Spinal surgery is a class of surgical procedures that are used to treat patients with spine conditions such as degenerative disc disease, isthmic spondylolisthesis, degenerative spondylolisthesis, and other disorders of the spine.
There are four principle types of spinal surgery: laminectomy, discectomy, spinal fusion, and artificial disc replacement. The specific procedure that a physician will prescribe depends on the diagnosis. When degenerative disc disease is diagnosed, the physician will look for patient discomfort in the form of pain at or near the location where a spinal disc has herniated or ruptured. The patient may also complain about pain and numbness in the extremities; e.g., arms and fingers if the rupture is in the cervical (neck) region of the spine; legs and feet if the trouble is in the lumbar (lower back) region.
For patients that I meet at my practice in Beverly Hills, CA and at Cedar-Sinai Medical Center in Los Angeles, I will often start with conservative non-surgical treatments such as physical therapy combined with pain management. I may also recommend a wellness regimen that adds fitness, nutrition, disease screening, and adjustments to body chemistry. I will recommend surgery if the patient cannot find relief or if the pain increases after 6 to 12 months of non-surgical treatment. For less advanced cases, minimally invasive procedures such as micro-laminectomy or microdiscectomy will likely be proscribed. For more advanced cases, the choice is usually between spinal fusion and artificial disc replacement.

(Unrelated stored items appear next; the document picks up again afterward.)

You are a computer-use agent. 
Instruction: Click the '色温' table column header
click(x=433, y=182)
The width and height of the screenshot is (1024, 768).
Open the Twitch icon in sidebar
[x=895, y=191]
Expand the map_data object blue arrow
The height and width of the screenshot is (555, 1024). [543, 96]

What is an Artificial Disc?
Artificial disc replacement (total disc replacement) is a surgical procedure that uses a man-made disc to replace a natural spinal disc that has degenerated or is damaged in some way.

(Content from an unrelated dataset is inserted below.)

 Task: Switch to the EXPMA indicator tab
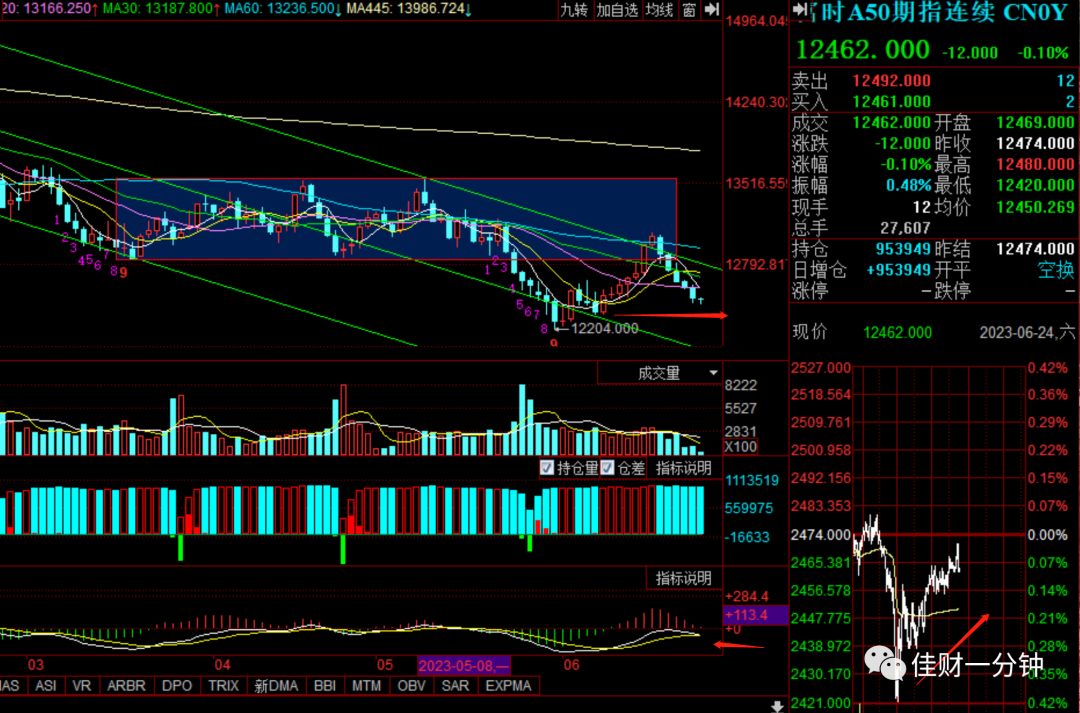pos(508,686)
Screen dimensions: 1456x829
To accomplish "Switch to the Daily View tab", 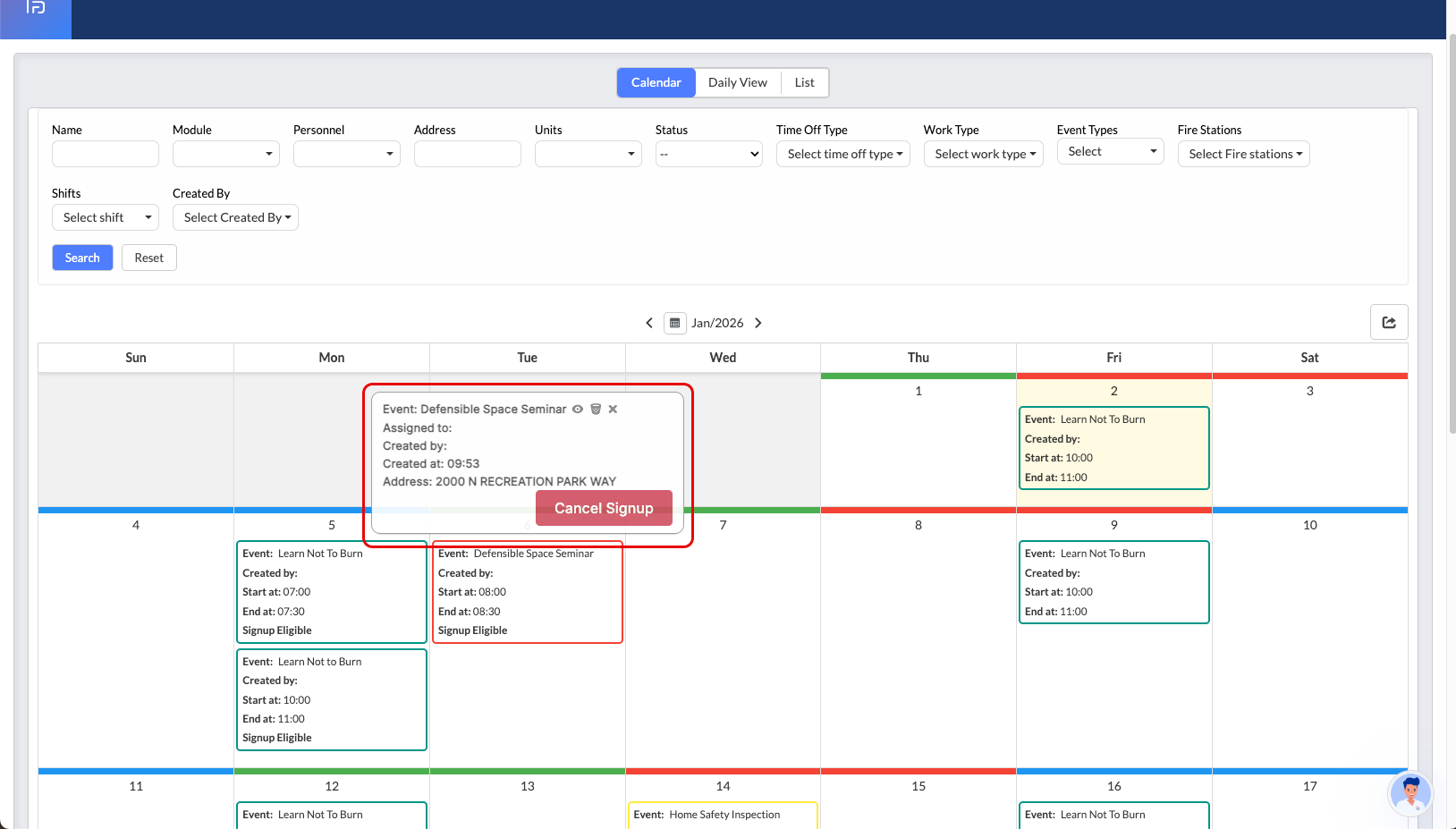I will point(737,82).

There are many different models and variations of the artificial disc, but all are precision surgical prostheses made from high-quality materials such as metal, for the structure, and softer, more pliable materials such as plastic-like biopolymers that mimic the function of a natural, healthy spinal disc.
The concept of using an artificial disc to replace damaged natural discs originated in Europe in the mid-1980s. The procedure and manufacture of artificial discs were introduced into the United States in 2000. Currently, the FDA (U.S. Food and Drug Administration) has approved several manufactures and models of artificial discs. The procedure itself has undergone extensive clinical trials. The most recent of these have shown that artificial disc replacement provides better long-term patient outcomes than the alternative, spinal fusion.
Artificial disc replacement surgery has undergone intense study in numerous clinical trials. The procedure is ideal for the lower back (lumbar spine) and neck (cervical spine). The goal of the procedure is to solve the cause of pain, but also to preserve full natural range of motion. Clinical studies have also shown that artificial disc replacement surgery does not add structural stress on other parts of the spine, thus reducing the need for resurgery.
What is spinal fusion surgery?
The main purpose of spinal fusion surgery is to prevent motion where a spinal disc has degenerated or ruptured. The surgery results in at least two vertebral segments permanently joined together with a highly-developed system of steel screws, rods, plates, and a bone graft which permanently stabilizes the two vertebrae.
Bone graft material is added around the two segments. The graft may come from the patient’s hip or a bone donor. Some surgeons may use synthetic bone graft material. If all goes well, the graft will grow into the two vertebral segments and create the “fusion.” Once the patient is fully recovered, back and neck pain is gone thanks mainly to the fact that the vertebrae in the treatment area have been immobilized.
Spinal fusion has been in use for nearly 100 years. Back in those times, fusion was used to limit spinal deformity caused by tuberculosis infections. Much later, surgeons found that they could use the procedure to solve persistent back and neck pain. While the method has been nearly uniformly applied for degenerative disc disease for generations, it comes at a very steep price for the patient.
Since the goal is to prevent motion of vertebrae, the result is permanent limitation in the natural range of motion. This procedure may also trigger successive fusion surgeries due to the stresses that are added to other levels.